The European Commission is launching “Clean Tech Europe”, a new platform to strengthen its value chains for clean energy. The new Platform aims to advance the key industries that will deliver Europe’s clean and digital transitions. These include wind and solar energy, heat pumps, storage, grids and renewable hydrogen.
The European Union is more determined than ever to transition from expensive imported fossil fuels to competitive, clean and home-grown renewables. REPowerEU, the EU’s new energy strategy and answer to the war in Ukraine and the price surge in natural gas imports to Europe has increased the targets for renewables build out and renewable hydrogen production.
The EU now wants 510 GW of wind energy by 2030, more than double the 200 GW installed in the EU today. To replace expensive and scarce natural gas as well as other fossil fuels in industry, mobility and heating the EU wants to rapidly scale up renewables-based electrification. And the EU now aims for 20 million tonnes of renewable hydrogen by 2030.
The European wind industry currently employs 300.000 people and operates 250 factories making turbines and components. To advance Europe’s technology leadership and to ensure wind turbines installed in Europe continue to use European technology massive investments in the whole supply chain are needed – from vessels to cranes, ports, research and innovation, grids, and skilled workers. But also in new and existing industrial production capacities.
2030 is around the corner. These investments need to happen today. But the European wind industry is struggling with inflation and increasing cost pressures. Although targets are high, the slow and insufficient permitting is holding back installations and creating market uncertainty. As a result, Europe is installing less than half the amount of new wind energy it needs. The EU’s 2030 renewables targets are in danger.
The new Platform aims to strengthen the EU’s industrial footprint and advance the global competitiveness of its clean tech industries.
Clean Tech Europe must now:
1. Accelerate permitting: 80 GW of wind energy projects are currently stuck in permitting procedures across Europe. They must be unlocked. The REPowerEU and emergency measures to accelerate renewables permitting must be implemented without delay and applied to all permits.
2. Reward the value of Europe’s clean energy supply chains: Auctions should move away from price-only and include non-price criteria, such as system-integration, sustainability, and benefits to local communities. They should avoid negative bidding. And they should be index-linked to reflect increases in input costs post-auction.
3. Align trade policy with the EU’s energy agenda: EU trade policy should secure international supply chains for key raw materials and components, at the same as the EU strives to boost local and diversified sourcing and refining. This is key to the global competitiveness of the European wind industry and the wider EU economy.

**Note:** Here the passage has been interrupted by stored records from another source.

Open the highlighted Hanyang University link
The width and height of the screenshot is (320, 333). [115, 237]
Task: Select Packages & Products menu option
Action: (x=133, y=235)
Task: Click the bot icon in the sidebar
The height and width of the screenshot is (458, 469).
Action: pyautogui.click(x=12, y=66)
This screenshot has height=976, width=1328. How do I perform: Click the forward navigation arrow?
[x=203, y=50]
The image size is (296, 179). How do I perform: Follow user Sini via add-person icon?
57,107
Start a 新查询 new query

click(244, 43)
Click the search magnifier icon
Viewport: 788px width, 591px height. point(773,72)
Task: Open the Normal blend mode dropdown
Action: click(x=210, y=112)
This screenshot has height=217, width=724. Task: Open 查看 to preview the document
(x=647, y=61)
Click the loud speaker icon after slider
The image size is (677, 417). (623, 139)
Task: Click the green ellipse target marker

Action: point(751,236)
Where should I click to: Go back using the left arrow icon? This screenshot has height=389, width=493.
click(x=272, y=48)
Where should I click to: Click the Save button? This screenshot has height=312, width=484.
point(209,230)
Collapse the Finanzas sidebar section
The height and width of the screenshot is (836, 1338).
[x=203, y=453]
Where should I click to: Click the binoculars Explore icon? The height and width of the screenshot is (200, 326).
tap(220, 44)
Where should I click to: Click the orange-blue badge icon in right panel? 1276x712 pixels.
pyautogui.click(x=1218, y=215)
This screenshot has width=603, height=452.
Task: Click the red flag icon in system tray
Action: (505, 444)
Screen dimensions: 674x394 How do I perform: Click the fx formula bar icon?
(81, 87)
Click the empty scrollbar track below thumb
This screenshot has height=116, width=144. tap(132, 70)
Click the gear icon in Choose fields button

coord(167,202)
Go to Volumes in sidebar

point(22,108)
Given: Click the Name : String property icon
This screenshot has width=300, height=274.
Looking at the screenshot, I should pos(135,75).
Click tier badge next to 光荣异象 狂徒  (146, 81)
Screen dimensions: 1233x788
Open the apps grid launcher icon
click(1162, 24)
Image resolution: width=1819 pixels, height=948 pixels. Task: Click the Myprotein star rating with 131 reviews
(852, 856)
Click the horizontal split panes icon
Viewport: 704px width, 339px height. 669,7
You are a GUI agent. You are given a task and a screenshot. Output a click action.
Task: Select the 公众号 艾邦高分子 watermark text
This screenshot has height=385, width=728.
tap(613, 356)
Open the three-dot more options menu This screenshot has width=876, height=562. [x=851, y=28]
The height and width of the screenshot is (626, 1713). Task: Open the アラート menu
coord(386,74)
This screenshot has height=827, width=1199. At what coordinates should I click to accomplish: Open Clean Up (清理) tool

4. Invest in factories and infrastructure: The demand for new wind turbines is growing. The EU, national Governments and the EIB all have a role to play in supporting investments in new and upgraded wind energy production facilities. They should also facilitate investments in grids and other supporting infrastructure, such as ports.
5. Create a level playing field: Europe should take a robust approach to unfairly subsidised non-European competitors. There should be a level playing field for the provision of the equipment and technology that delivers the energy transition.
The European wind industry stands ready to deliver the ambitious volumes of wind energy needed to meet the EU’s 2030 energy and climate goals. We welcome the launch of Clean Tech Europe and pledge to support this timely initiative.
Dr. Jürgen Zeschky, CEO of Enercon, says: “There is now a unique opportunity to create a new European industrial policy that keeps critical technologies in Europe. Wind energy is an essential part of achieving carbon neutrality, ensuring affordable energy prices and safeguarding European energy independence.”
José Luis Blanco, CEO of Nordex/Acciona Windpower, says: “The Platform needs to address the importance of the wind turbine manufacturing industry, being a sector of strategic relevance. Energy is a matter of European security, so are European supply chains. Without European supply chains, European energy supply will be dependent on non-European supply. Keeping and strengthening European supply chains needs policy and regulatory support.”
Jochen Eickholt, CEO of Siemens Gamesa Renewable Energy, says: “We are ready to take on the challenge of building the wind turbines we need to achieve our targets for clean energy and energy security. But the capacity increase will require significant investments along all stages of the lifecycle, which includes the availability of raw materials. Furthermore, we need greater investments in the corresponding infrastructures, such as grids and ports. More than ever, Europe needs to have sound and aligned energy, industry and trade policies.”
Henrik Andersen, Group President and CEO of Vestas Wind Systems, says: “This new Platform for clean energy industries is a good initiative. The EU and national Governments need a proactive industrial policy for wind, including improved permitting and support for the scale-up of the supply chain. We hope this new initiative can help deliver on that.”